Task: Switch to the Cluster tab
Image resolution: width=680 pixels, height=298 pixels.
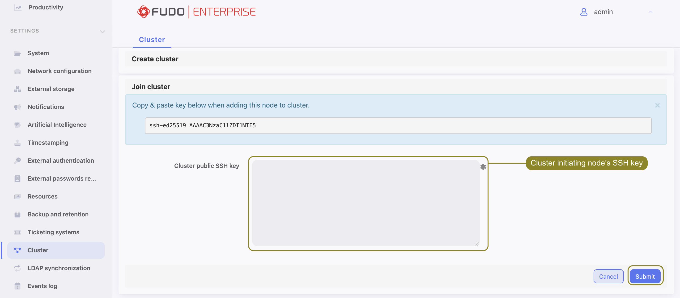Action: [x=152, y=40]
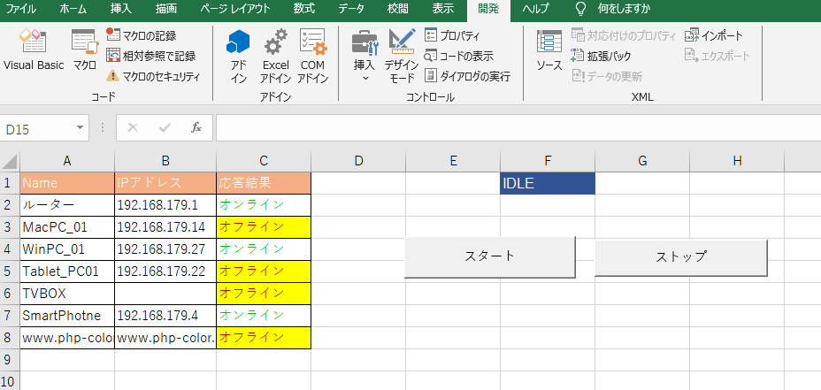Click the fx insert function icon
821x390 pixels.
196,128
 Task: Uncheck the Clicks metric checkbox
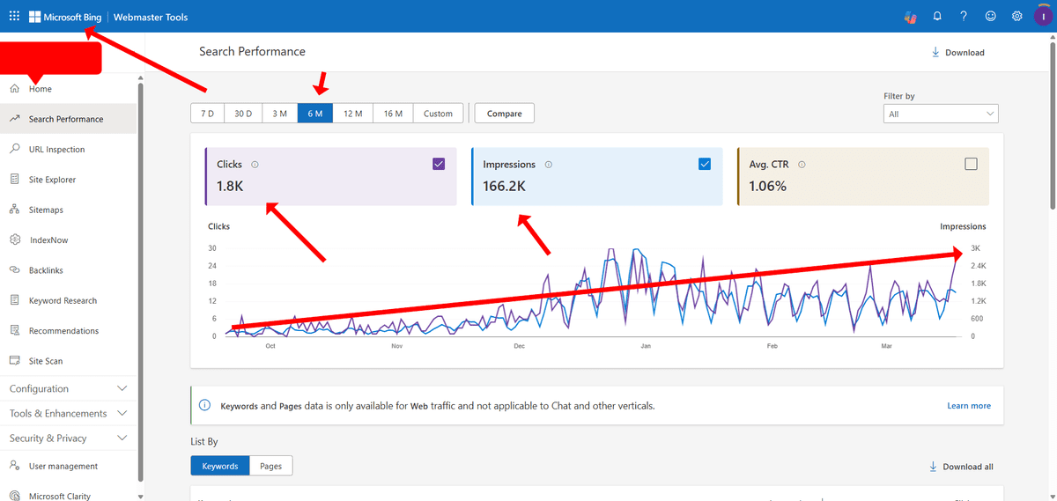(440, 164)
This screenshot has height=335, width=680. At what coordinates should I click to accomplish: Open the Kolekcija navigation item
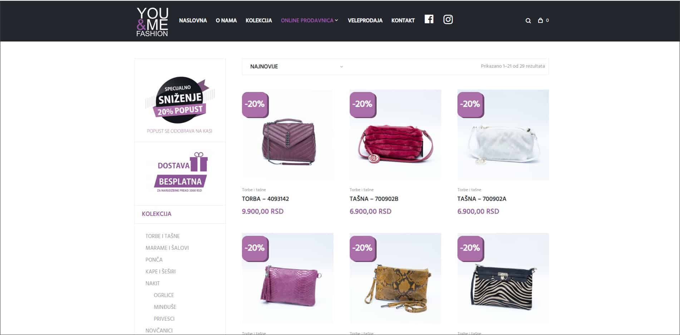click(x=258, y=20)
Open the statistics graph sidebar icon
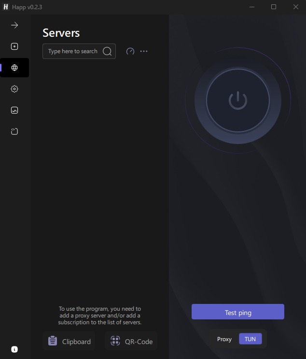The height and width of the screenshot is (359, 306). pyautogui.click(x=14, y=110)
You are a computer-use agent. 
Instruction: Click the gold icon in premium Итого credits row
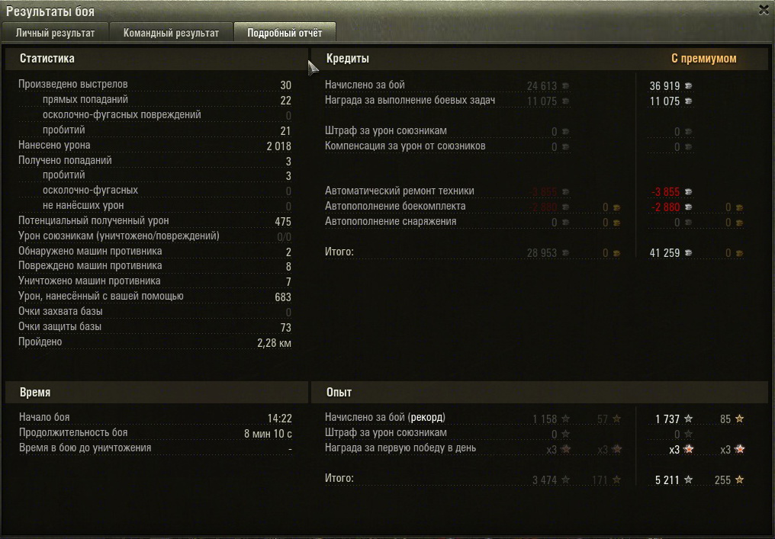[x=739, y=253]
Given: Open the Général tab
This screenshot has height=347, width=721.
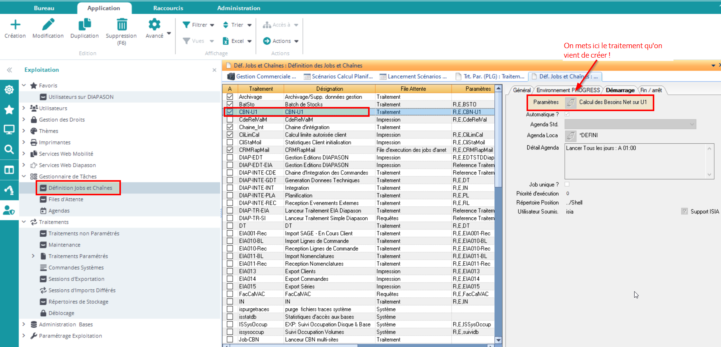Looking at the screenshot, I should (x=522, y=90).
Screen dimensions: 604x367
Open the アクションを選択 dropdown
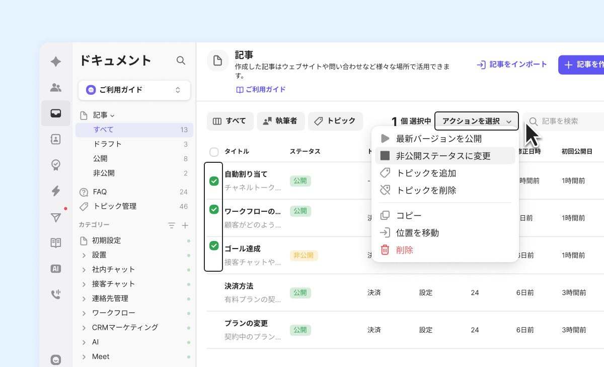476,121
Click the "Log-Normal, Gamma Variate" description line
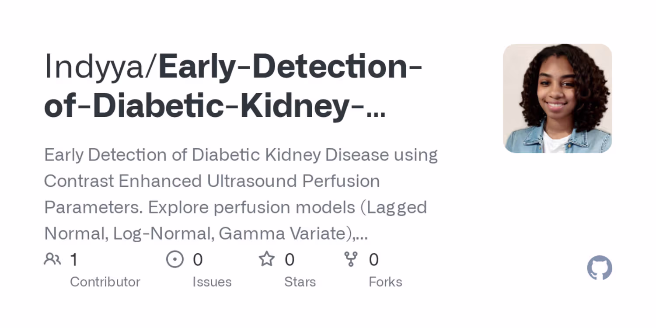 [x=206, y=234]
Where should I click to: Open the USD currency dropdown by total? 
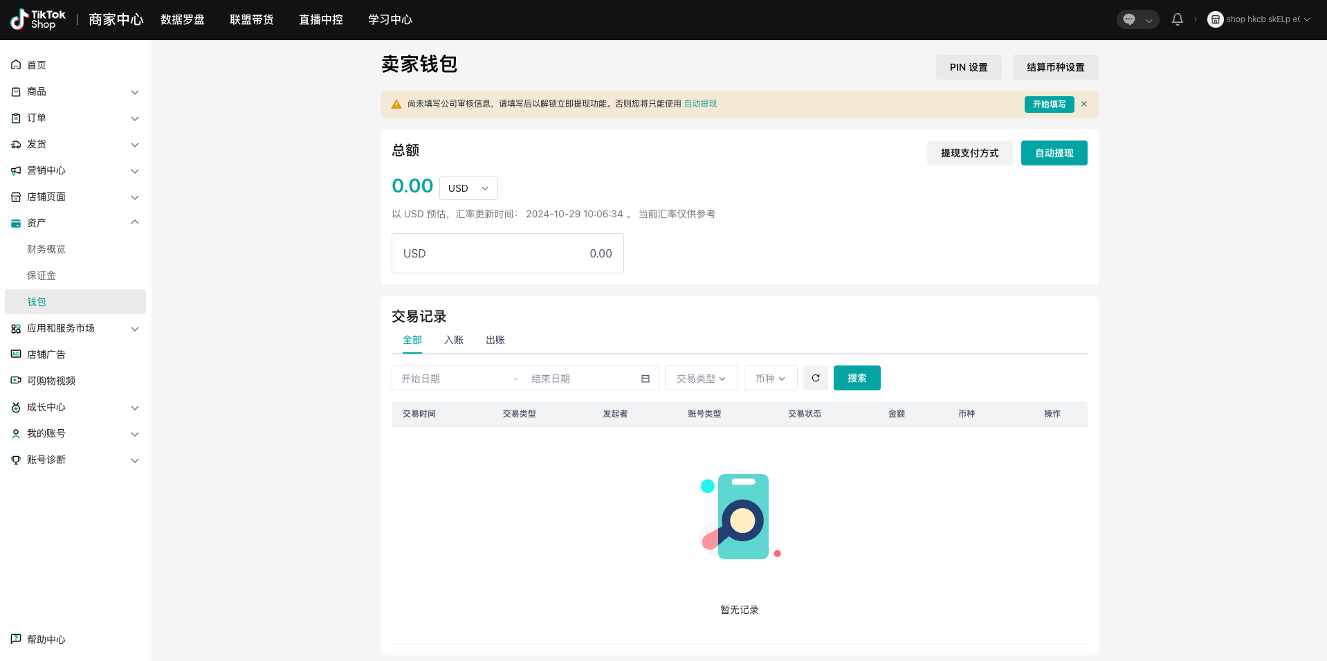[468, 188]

· · · · · · ·

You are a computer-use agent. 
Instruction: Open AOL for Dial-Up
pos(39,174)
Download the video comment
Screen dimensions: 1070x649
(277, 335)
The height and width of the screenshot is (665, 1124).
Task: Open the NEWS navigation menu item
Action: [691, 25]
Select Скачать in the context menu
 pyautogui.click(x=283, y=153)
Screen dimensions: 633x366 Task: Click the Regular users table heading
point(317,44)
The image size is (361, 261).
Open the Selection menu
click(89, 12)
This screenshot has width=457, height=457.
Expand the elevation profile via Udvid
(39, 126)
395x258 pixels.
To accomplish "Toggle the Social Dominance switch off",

· · · · · · ·

Your task for the entries above: copy exactly the span starting with the line with "Download the video comment" and going on through the line with "the Social Dominance", both lines included, and nothing else.

Download the video comment
Screen dimensions: 1070x649
(277, 335)
The height and width of the screenshot is (665, 1124).
Task: Open the NEWS navigation menu item
Action: [691, 25]
Select Скачать in the context menu
 pyautogui.click(x=283, y=153)
Screen dimensions: 633x366 Task: Click the Regular users table heading
point(317,44)
The image size is (361, 261).
Open the Selection menu
click(89, 12)
This screenshot has width=457, height=457.
Expand the elevation profile via Udvid
(39, 126)
395x258 pixels.
To accomplish "Toggle the Social Dominance switch off",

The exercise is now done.